- _WHAT THE TASK REQUIRES_
Leave out the pictures, and quote exactly the lines running from the one with "1280x720 pixels." through the last line of the entries below.

(Saved data entries)
Segment Open
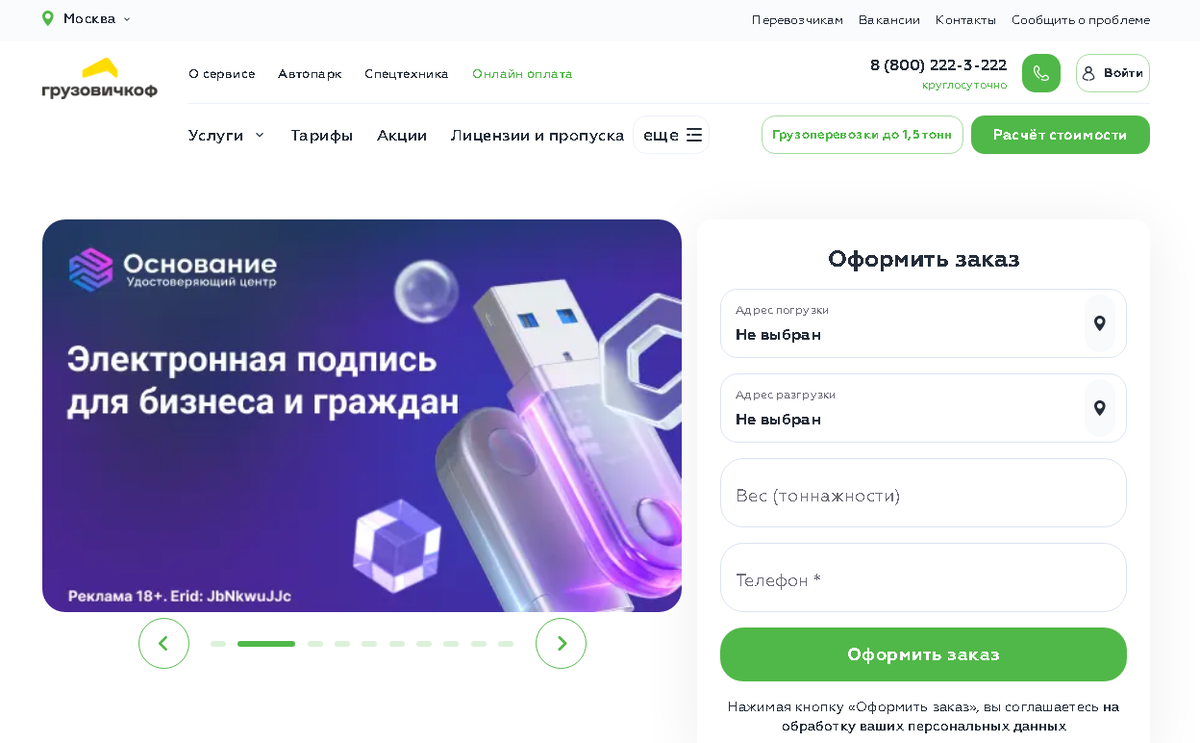
Task: Click the Телефон input field
Action: [x=923, y=578]
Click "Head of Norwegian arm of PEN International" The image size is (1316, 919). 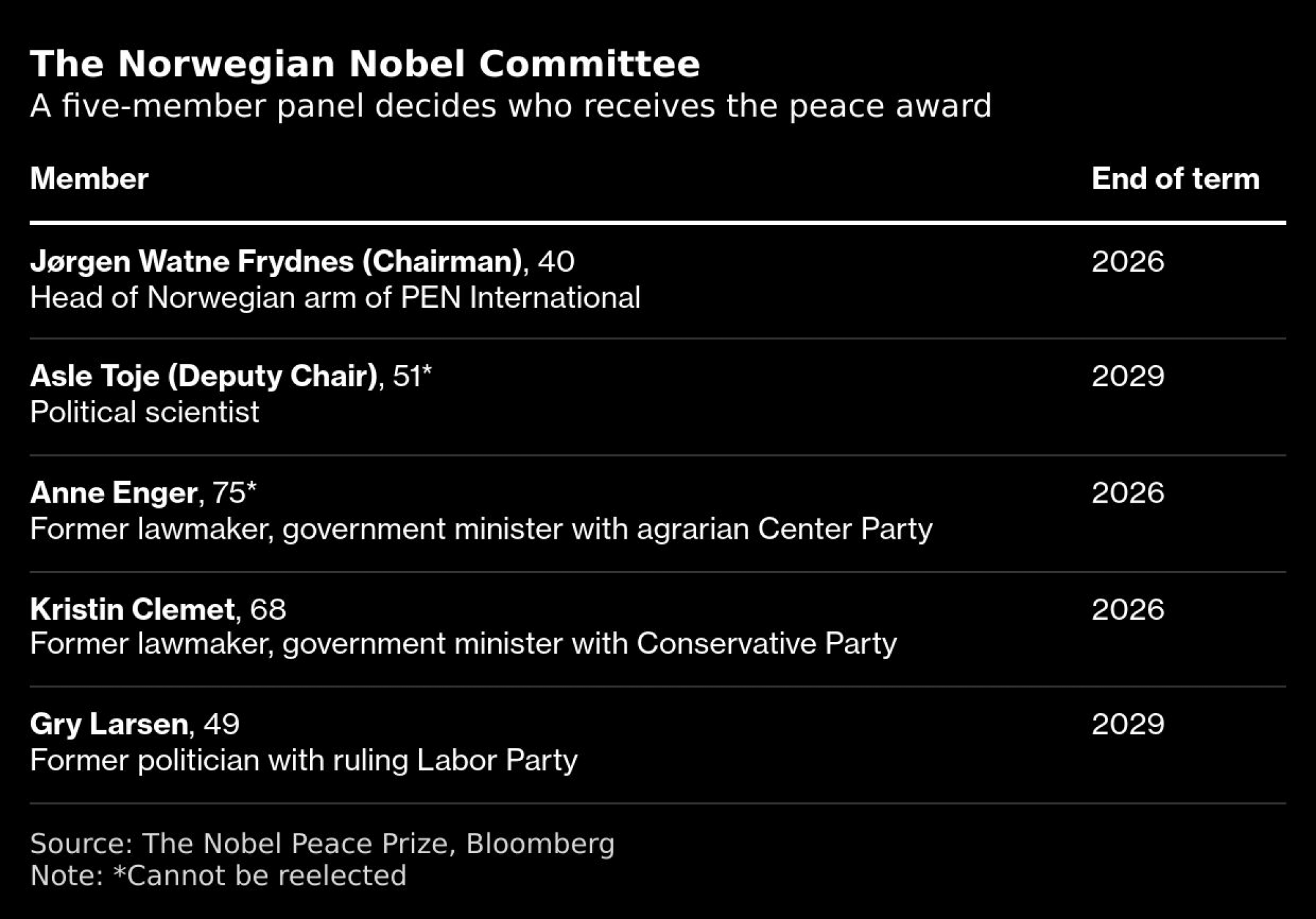coord(335,297)
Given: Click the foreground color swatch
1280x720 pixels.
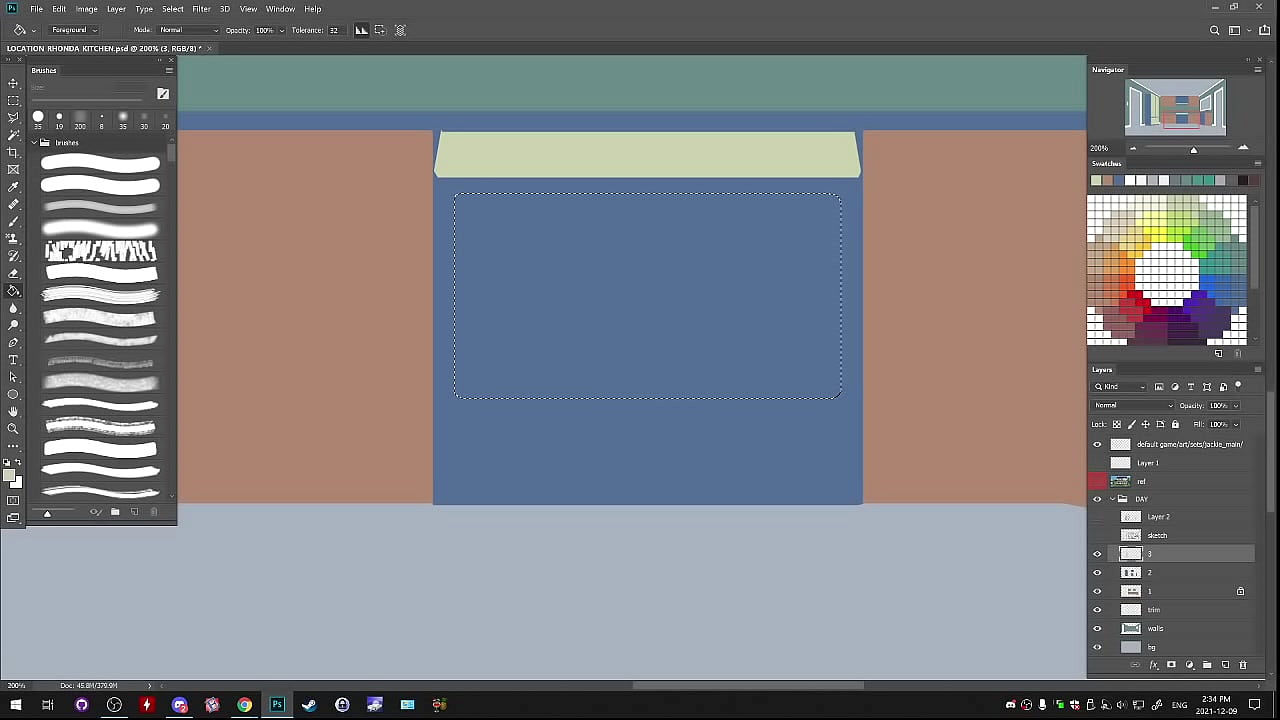Looking at the screenshot, I should click(x=9, y=476).
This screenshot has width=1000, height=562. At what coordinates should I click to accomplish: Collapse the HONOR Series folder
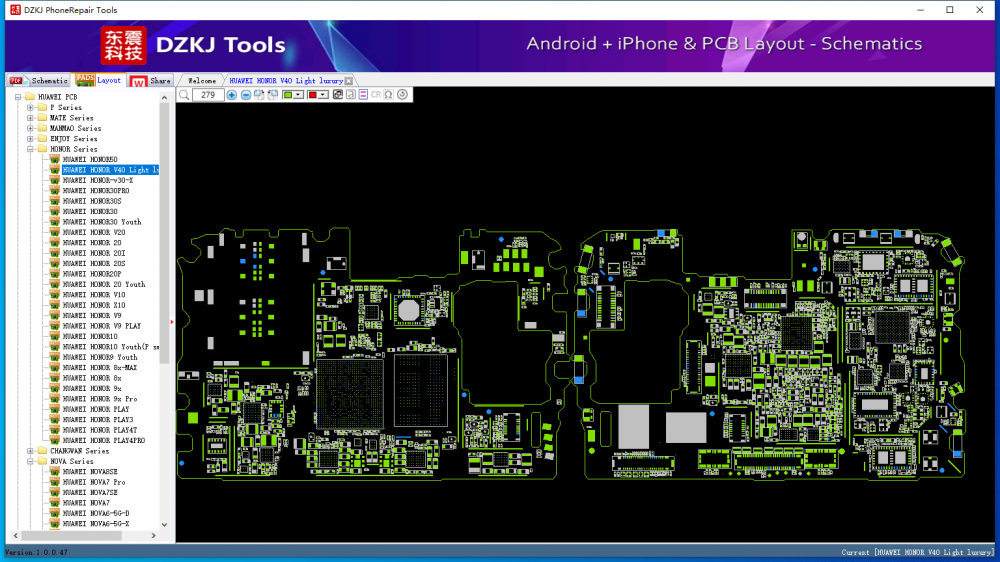pyautogui.click(x=30, y=149)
Segment Closed
- _FINAL ANSWER_
1280x720 pixels.
Looking at the screenshot, I should click(x=9, y=476).
This screenshot has width=1000, height=562. At what coordinates should I click to accomplish: Collapse the HONOR Series folder
pyautogui.click(x=30, y=149)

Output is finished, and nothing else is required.